To rebel against convention by trying to be “anti-conventional” is still to be defined by it. For, you continue to anchor to the very thing you supposedly wish to distance yourself from. You derive your identity in opposition to it and thus in very close relation to it. What then lies behind the desire to be different?
Desire to be different
The desire to be “different” has the fundamental conceptual problem of needing a comparator — being different to something. But, that’s not all. It is very often linked to status and identity, feeling part of some in-group, or not being part of some out-group. Being different can then easily become about climbing some status ladder, where you choose a particular indicator of difference to focus on. And, that may be pro-a-thing or anti-a-thing.
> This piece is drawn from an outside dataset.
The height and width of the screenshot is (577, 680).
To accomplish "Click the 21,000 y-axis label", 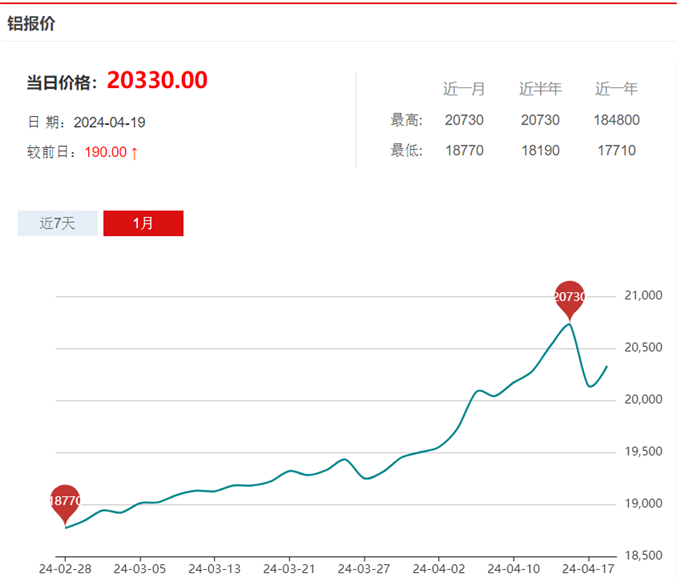I will pyautogui.click(x=643, y=295).
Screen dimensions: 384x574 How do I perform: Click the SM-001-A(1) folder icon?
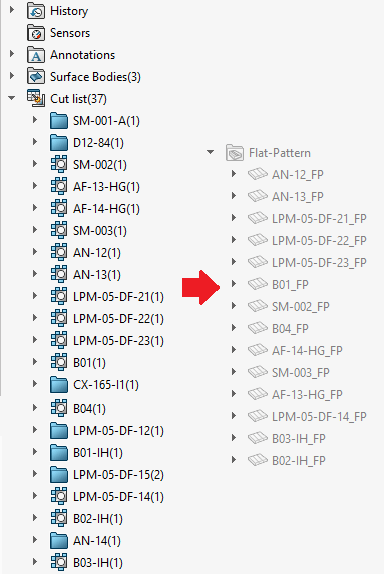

All this is of course basic to our nature. We see difference, like to categorise things and build narratives around them. But this can deeply affect how we relate to ourselves at a very fundamental level. We might believe the quite arbitrary narrative that we only have value if we accomplish certain ‘special’ things. Such that we spend our whole lives seeking those things. Categorising some things as special and others as ordinary, we start to doubt our own self-worth for not doing these special things. So, we spend all our days seeking and seeking, but never finding.
For its own sake
True contentment is really to be found in doing things for their own sake. Regardless of if they are deemed special or not — I mean who decides, anyway? Perhaps, what truly makes something special is full and wholehearted engagement in it? Doing it for the sheer joy. Full engagement in a thing means that the whole question of being different and special falls away. For, there is no time and need for it. You immerse yourself in the process one-hundred-percent.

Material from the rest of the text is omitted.